We’ve all heard the phrase “They’re a natural born leader.” It’s a compliment, but it’s also a dangerous myth. It suggests that leadership is a closed club, determined at birth by a lucky roll of the genetic dice.
Science tells us that roughly 30% of our leadership potential is biological, our baseline temperament and natural cognitive aptitude or inherent intellectual capacity. But that leaves 70% unaccounted for. At Clarion Leadership, we don’t call that 70% ‘work’. We call it your Learned DNA. And unlike the genes you were born with, this DNA was formed and imprinted through your earliest experiences.
The Default Setting Myth
From the age of five, we were absorbing Moral DNA and Learned DNA. We watched how our parents handled challenge; how they supported our successes or cushioned our failures. We observed how they treated the person serving them in a restaurant, how they showed care or compassion to a neighbour and how they dealt with the friction of conflict.
We taught ourselves through the shared experiences of the dinner table or the backseat of a car. We viewed life through the competitive, admirational, or envious lens of a sibling relationship. Or perhaps we learned the self-reliance and internal dialogue of an only child. We absorbed the lessons of teachers who either saw our potential or missed it entirely; and we navigated the myriads of emotions found in the highs and lows of early friendships.

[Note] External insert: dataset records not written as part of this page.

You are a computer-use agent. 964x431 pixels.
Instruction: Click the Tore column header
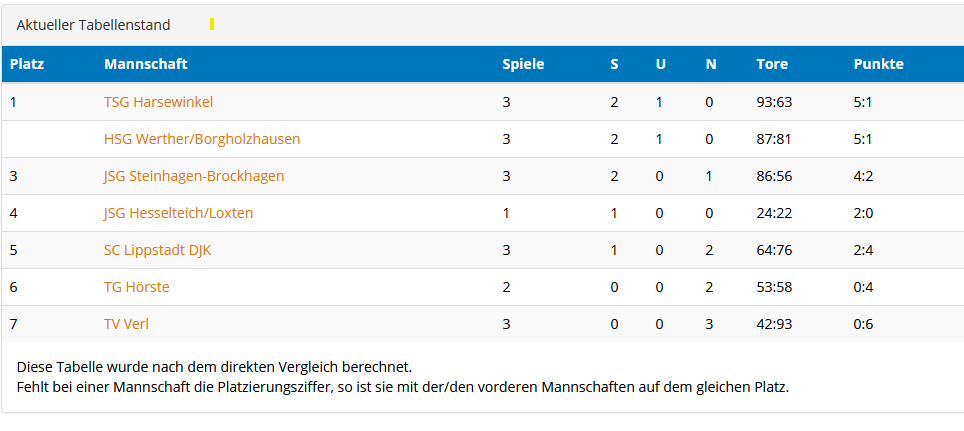pos(772,64)
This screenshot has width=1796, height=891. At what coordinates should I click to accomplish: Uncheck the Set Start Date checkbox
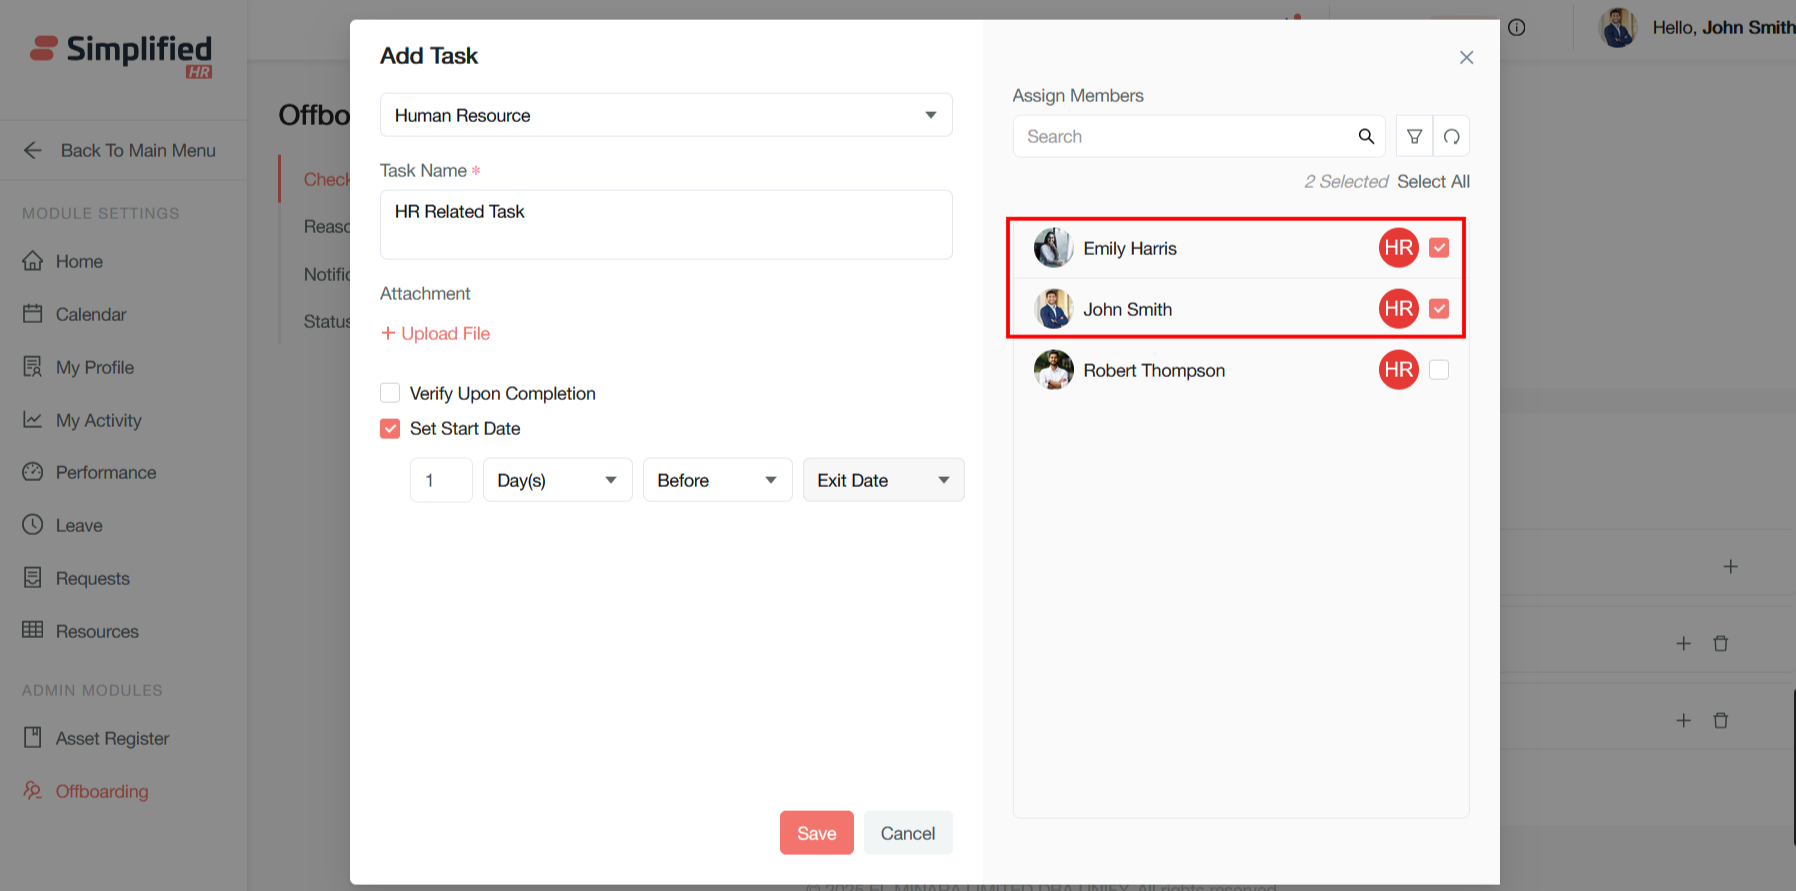tap(390, 428)
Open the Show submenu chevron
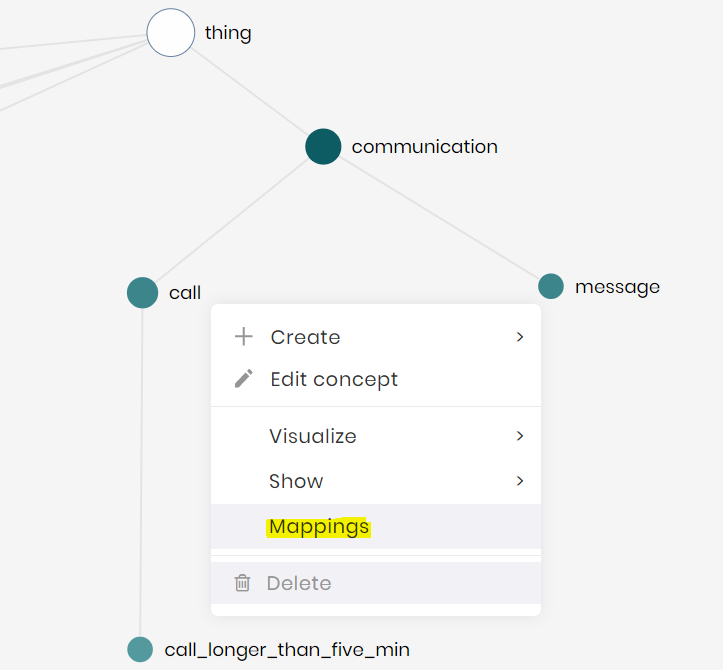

By the time we reached our first professional roles, our views on what to expect and how to react, were already deeply engrained. We saw the best and worst of management; from people who were Leading by Example to those Leading by Fear. But we didn’t meet those managers as blank slates. We met them with a personality and a set of behaviours already mirrored from the influential figures of our youth. We didn’t just learn ‘how to work’, we brought our own imprinted DNA to the office and began to play out a response that was forged years before.
The 70% is a Response, not a Gene
Your Leadership DNA is not a fixed trait; it is an emotional and behavioural response to how your early environment made you feel. It is the blueprint written in moments where you had to figure out how to be seen; how to be valued; or how to be successful.
Take a moment to visualise your first significant professional win, or your most painful early mistake. How did those around you react? If you learned early on that being right was the primary way to feel valued, you may likely find yourself struggling with ambiguity today. If you feel an instinctive need to over explain when challenged, it may be because you are defaulting to an old survival mechanism that once served you well in the family dynamic but now slows you down in the boardroom.
These aren’t flaws in your character; they are learned default settings. We often choose what is easier or normal based on this Imprinted DNA, rather than what is right or needed for the situation. We aren’t acting on biology; we are acting on a deeply engrained habit of response that has become so familiar we’ve mistaken it for our personality.
The Hard Habit of Evolution
The EVOLVE Method is built on the belief that while you cannot change your birth, you can absolutely rewrite your Learned DNA. But we must be honest; this is a hard habit to break.
Evolution requires us to move away from the comfort of the default, and toward the discomfort of the intentional. It means recognising when your instinct to protect your credibility is actually preventing you from being vulnerable with your team. It means realising that the behaviours triggered by a high pressure first boss. Perhaps a need to work harder to stay ahead, might actually be an echo of an even earlier lesson about worth and performance.
True leadership development isn’t about adding new skills to a broken foundation. It’s about unpicking the old foundation to see which bricks are yours and which were handed to you by someone else. Once you understand why you think, feel, and act in a certain way, the default loses its power over you.
THE CONCLUSION
Leadership isn’t in your blood.
It’s in your blueprints.
And the most important thing to remember about a blueprint is that it goes through many drafts, changes and updates before the best design emerges. You weren’t born a leader, and your personality isn’t fixed in place in your childhood. You are a constant work in progress, and the next chapter of your evolution begins the moment you decide to understand your engrained responses.